Last Updated March 4, 2021 4:56 PM
Samburaj Das
Last Updated March 4, 2021 4:56 PM

The South Korean government is moving to lessen the burden on FinTech companies who use bitcoin for foreign currency transfers by lowering their minimum capital requirements.

According to a report from Korean news outlet PulseNews , local FinTech companies who offer bitcoin-mediated foreign currency transfer services will see easier regulations come July this year. There are about 20 FinTech companies who use bitcoin for foreign currency transfer services to Korean citizens.

The South Korean government is set to lower the minimum equity capital criteria for FinTech companies in the foreign remittance space, according to the revised Foreign Exchange Transactions Act. The publication cites a financial industry source who pointed to the call made by the Ministry of Strategy and Finance, the government body that oversees the financial policies of the South Korean government.

Against the previous minimum of more than ₩2 billion ($1.76 million), Korean FinTech firms will see that figure cut in half. Effective July 18, they will be required to hold ₩1 billion (approx. $882,000) in equity capital to offer foreign exchange currency transfer services using bitcoin in Korea.

The Foreign Exchange Transactions Act  was originally revised in February this year as the South Korean government allowed FinTech agencies, beyond banks, to offer foreign currency transfers if registered as such. However, the ₩2 billion minimum capital requirement was a figure too steep for FinTech companies. None of the 20 bitcoin-based remittance companies, met that criteria.

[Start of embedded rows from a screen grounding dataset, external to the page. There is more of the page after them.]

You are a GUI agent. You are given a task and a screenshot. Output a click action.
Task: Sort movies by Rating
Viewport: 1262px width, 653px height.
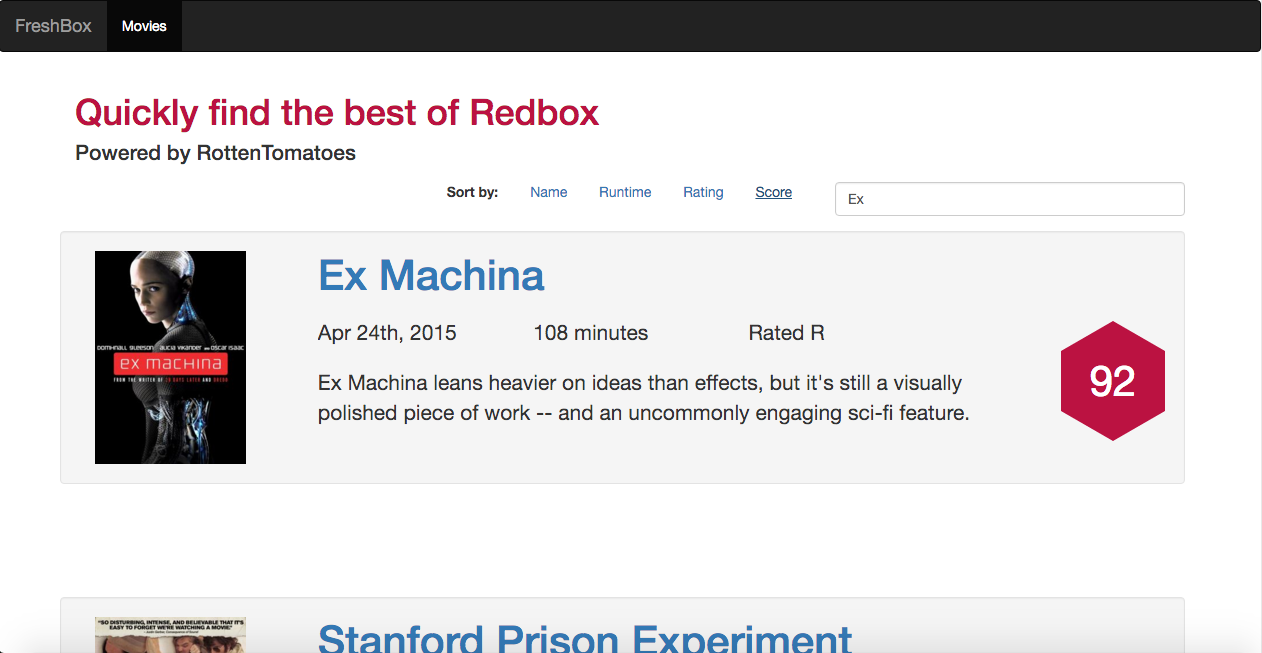(x=703, y=192)
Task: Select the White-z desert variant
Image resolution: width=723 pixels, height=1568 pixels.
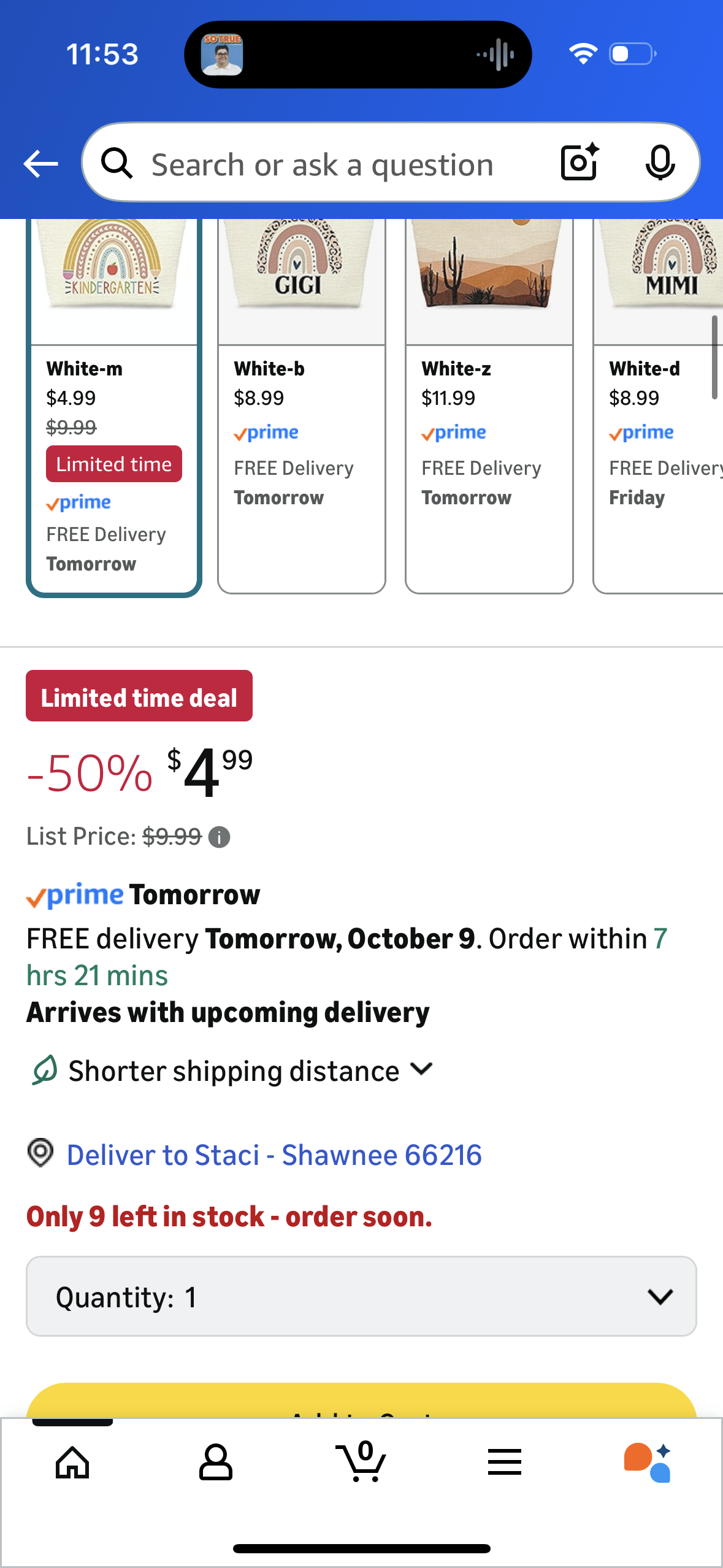Action: 489,405
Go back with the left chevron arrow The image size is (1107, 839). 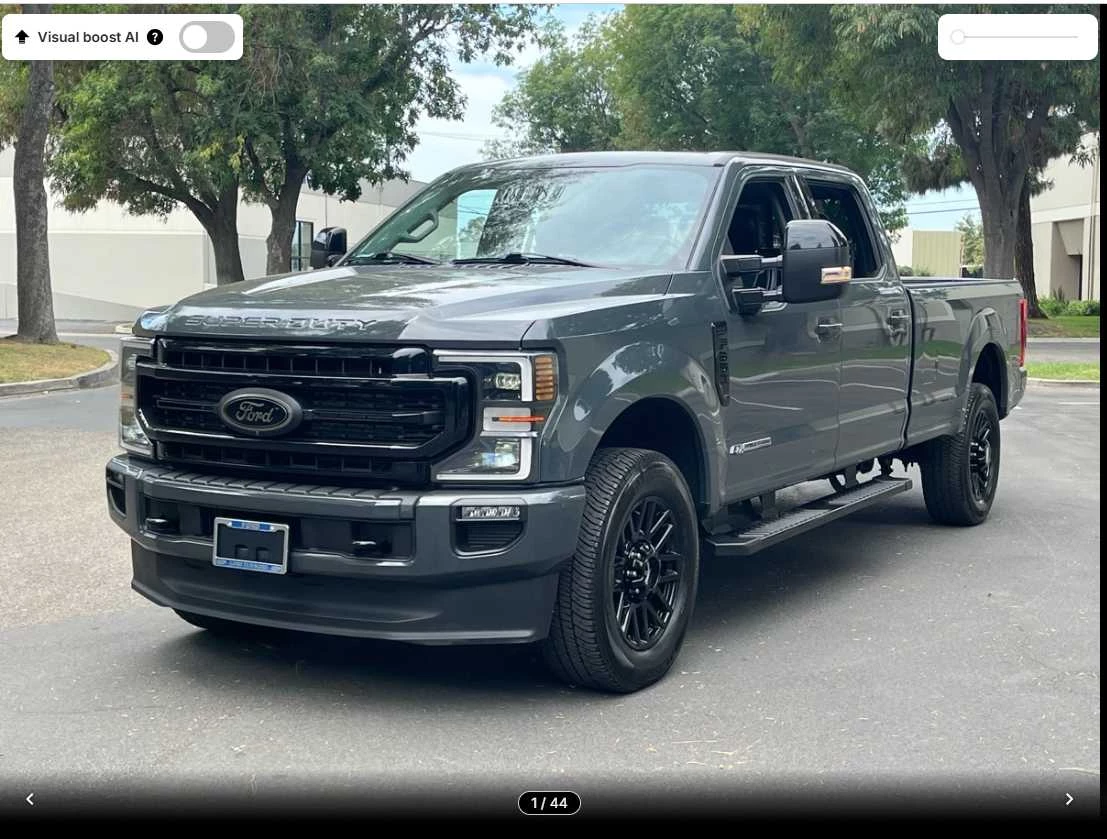click(30, 799)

Foreign Currency Transfers using Bitcoin

A typical bitcoin-mediated foreign currency transfer is initiated when a sender deposits money in a fiat currency. The fiat currency is paid to a local bitcoin exchange, which sees the money’s equivalent in bitcoin transferred to a bitcoin company in the recipient’s destination. Here, the company uses a bitcoin exchange service to cycle the bitcoin back to fiat, before the recipient receives the money in the local currency.

Traditional bank remittance through SWIFT routinely takes about 3-4 days between payment and settlement of the transaction and incurs up to 6% of the remittance in fees. PayPal and other wire transfer agencies have made transfers faster and somewhat cheaper over the past decade. However, a bitcoin-based remittance agencies offer same-day foreign transfers with a significantly cheaper fee, about 1% or below.

Even banks have taken notice, taking advantage of bitcoin’s benefits. In November, South Korea’s Shinhan Bank announced a remittance service, backed by bitcoin, to benefit money transfers in the Korea-China corridor. One of South Korea’s largest financial institutions with over $250 billion in assets, Shinhan Bank is using an intermediary Hong Kong bitcoin exchange to facilitate the remittance service.

Commercial banks in Korea pay out as much as ₩500 billion (approx. $450 million) in remittance fees each year.